[Moderating]
Title edited at OP’s request.
If I remember correctly, as HAL is being deactivated, he mentions the day the date on which he was originally activated. It’s different on the book and movie, either 1992 or 1997, but I can’t remember which is which. On that date, rather than the birth of an intelligent machine, the area code where I lived was split into two, and a new code created for one of the pieces. I look back on that with a certain significance. Rather than ushering in a utopian era of technology and machines to do our thinking alongside of us, in the real world we were running up against the constraints of our technology and having to find ways to cope with its exploding popularity.

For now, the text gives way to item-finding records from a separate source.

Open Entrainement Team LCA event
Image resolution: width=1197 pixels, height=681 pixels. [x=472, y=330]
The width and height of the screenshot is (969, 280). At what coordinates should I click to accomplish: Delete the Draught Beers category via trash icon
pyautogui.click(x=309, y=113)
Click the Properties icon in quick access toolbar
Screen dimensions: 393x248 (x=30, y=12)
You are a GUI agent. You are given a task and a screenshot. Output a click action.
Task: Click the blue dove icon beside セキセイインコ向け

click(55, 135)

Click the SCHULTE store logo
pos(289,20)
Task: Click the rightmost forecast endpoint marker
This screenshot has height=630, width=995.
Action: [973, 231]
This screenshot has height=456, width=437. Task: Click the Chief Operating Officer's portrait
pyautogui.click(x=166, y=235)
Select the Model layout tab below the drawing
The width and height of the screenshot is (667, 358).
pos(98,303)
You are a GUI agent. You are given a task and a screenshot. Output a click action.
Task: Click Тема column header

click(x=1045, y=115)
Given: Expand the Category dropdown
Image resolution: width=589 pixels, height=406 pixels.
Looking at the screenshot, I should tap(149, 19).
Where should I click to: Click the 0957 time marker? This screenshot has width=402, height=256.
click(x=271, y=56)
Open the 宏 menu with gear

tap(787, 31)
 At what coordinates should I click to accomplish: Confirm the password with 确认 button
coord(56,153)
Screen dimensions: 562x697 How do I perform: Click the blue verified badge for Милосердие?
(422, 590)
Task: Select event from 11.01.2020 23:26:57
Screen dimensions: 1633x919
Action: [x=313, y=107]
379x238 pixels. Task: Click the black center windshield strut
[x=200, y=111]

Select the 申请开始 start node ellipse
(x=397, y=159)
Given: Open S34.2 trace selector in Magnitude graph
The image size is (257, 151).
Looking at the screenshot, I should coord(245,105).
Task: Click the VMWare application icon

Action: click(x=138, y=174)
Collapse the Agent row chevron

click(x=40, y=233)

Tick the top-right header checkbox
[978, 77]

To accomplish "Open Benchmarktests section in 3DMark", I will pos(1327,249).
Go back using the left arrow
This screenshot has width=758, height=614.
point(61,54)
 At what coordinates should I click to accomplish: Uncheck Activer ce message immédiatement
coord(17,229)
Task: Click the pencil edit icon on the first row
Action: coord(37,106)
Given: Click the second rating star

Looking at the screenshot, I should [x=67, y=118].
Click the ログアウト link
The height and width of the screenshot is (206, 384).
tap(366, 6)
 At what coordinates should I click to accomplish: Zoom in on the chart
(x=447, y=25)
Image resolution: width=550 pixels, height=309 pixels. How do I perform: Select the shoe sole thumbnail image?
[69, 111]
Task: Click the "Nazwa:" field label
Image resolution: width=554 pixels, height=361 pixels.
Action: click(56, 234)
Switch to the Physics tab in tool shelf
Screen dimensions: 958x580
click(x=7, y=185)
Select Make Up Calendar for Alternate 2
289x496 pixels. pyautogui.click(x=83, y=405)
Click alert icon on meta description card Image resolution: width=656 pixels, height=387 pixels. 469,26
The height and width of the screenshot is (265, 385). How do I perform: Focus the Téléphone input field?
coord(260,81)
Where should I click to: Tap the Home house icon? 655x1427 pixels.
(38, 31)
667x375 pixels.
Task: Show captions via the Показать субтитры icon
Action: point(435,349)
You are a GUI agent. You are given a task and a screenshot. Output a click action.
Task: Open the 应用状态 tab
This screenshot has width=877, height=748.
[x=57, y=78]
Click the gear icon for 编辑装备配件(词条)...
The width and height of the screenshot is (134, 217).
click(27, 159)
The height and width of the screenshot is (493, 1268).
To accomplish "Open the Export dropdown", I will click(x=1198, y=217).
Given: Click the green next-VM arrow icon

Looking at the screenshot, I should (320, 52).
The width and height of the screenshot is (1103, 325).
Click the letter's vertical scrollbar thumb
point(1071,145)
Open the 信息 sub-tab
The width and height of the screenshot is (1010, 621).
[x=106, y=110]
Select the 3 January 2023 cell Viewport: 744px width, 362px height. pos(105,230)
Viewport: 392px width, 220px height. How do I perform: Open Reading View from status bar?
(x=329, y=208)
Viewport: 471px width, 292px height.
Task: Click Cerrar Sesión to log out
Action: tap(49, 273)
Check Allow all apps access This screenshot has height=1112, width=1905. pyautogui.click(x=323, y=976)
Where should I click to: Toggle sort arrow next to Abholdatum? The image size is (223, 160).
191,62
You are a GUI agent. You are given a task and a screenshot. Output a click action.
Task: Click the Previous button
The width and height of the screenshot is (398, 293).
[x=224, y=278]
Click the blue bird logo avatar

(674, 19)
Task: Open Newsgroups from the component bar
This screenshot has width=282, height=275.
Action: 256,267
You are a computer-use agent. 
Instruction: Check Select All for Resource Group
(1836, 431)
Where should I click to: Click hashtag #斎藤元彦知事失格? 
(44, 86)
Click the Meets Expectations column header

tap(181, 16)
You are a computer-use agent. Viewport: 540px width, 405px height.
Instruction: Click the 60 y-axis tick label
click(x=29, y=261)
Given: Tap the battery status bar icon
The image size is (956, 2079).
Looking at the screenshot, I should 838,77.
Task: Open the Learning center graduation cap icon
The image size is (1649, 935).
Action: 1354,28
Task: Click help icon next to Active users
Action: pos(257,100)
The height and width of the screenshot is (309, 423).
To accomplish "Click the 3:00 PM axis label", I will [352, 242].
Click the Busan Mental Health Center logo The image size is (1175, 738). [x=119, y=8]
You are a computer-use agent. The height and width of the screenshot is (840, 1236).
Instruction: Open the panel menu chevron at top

In the Harry Potter books, doesn’t he get a new, state-of-the-art flying broom called a Nimbus 2000? When that was written, the year 2000 seemed like the glorious future. I wonder if kids now view it as quaint and old-fashioned.
I visited The Computer Museum in Boston on the 1992 date HAL was supposed to be activated, and was amazed to see that they had no clue about what was supposed to be happening (in fiction).
I called the mayor’s office in Urbana, Illinois, to ask if they were having a birthday party. They were similarly unimpressed.
The song “1999” by Prince implies that the year 2000 will be the apocalypse, and therefore the year 1999 is when you need to enjoy things as best as you can as it will all be over.
Some lyrics for context:
I was dreamin’ when I wrote this
Forgive me if it goes astray
But when I woke up this mornin’
Could’ve sworn it was judgment day
The sky was all purple
There were people runnin’ everywhere
Tryin’ to run from the destruction
You know I didn’t even care
Say, say, 2000-00, party over
Oops, out of time
So tonight I’m gonna party like it’s 1999
These days, “party like it’s 1999” sounds more like having nostalgia for days past rather than preparing for the end of the world, as we’re more than 25 years past that point already.
It’s taking longer than we thought.
In 1978’s “Heaven Can Wait,” the main character played by Warren Beatty is taken to the afterlife way before his time. The date he supposed to die? “Due to arrive 10:17AM, March 20th of the year 2025.”
That date in 1978 seemed so far in the future it made your head spin. Now, it’s four months in the past.
The Jetsons was set one hundred years in the future - 2062.
George Jetson was born in 2022.
After reading Infinite Jest, I really expected The Year of the Depend Adult Undergarment to be more interesting.
Hehehe, yeah. When I first watched 2001 in the early 80s, I knew immediately that reality wasn’t happening on that timeline, not even close. 20-30 years later, at least.
I kind of felt the same way about the Ghost in the Shell universe when I started watching it in the late 90s. 2029? Nah, not even close, but it’s entertaining. Now that we’re just 4 years away from that? Not 2029, for sure. 2039 doesn’t seem that implausible, though.
The fantasy world of The Matrix took place in what humanity assumed was the year 1999, described by Agent Smith as “the peak of your civilization.”
Looking back now, he may have been right. It was two years before the towers fell, which is arguably when things went to shit.
That’s a lie that’s a lie, shut up shut up.
He was not only one year older than I am now.
And three years younger than I am now.
I was in college when Star Trek: The Next Generation premiered. We were all kind of disturbed by the fact that the Captain in this version, unlike Captain Kirk, was “an old guy.”
I’m now older than “the old guy” who commanded the Enterprise.
Hell’s bells, Wil Wheaton is now older than “the old guy” who commanded the Enterprise.
In 1980, fur my fifth grade English class, I wrote an essay about how impressive it was that Mick Jagger was in his late thirties, and yet he was still rocking out like a young man.
Late thirties! Both Mick and I left that in the rear-view mirror decades ago….and we’re both still rockin’ out. ![]()
It might be interesting to see Grumpy Old Men again, now that I am 32 years closer to the age of the grumpy old men.
I saw a Jay North article last night that made me think of this thread.
When I watch Dennis the Menace now, I totally empathize with Mr. Wilson. And I actually do like kids. But I also like peace and quiet.
It’s something strange that I realized when I lived in my last apartment before buying a house. When I moved it, it was a fun neighborhood. I got along with all of the neighbors I met, and the afternoons when the weather was nice was full of the joyful sounds of kids at play. Fast forward a couple of years, and those joyful sounds of kids at play had turned into the shrill shrieks of children that sounded like someone was being murdered on a regular basis.
And I turned into Mr. Wilson.
I see a lot of that in pop culture. You grow up and realize that the “mean old person” was right.
The time stamp in Soylent Green haunted me for years. In 2022, I would be 59; too old for the food riots but too young for the thanatorium and cracker factory.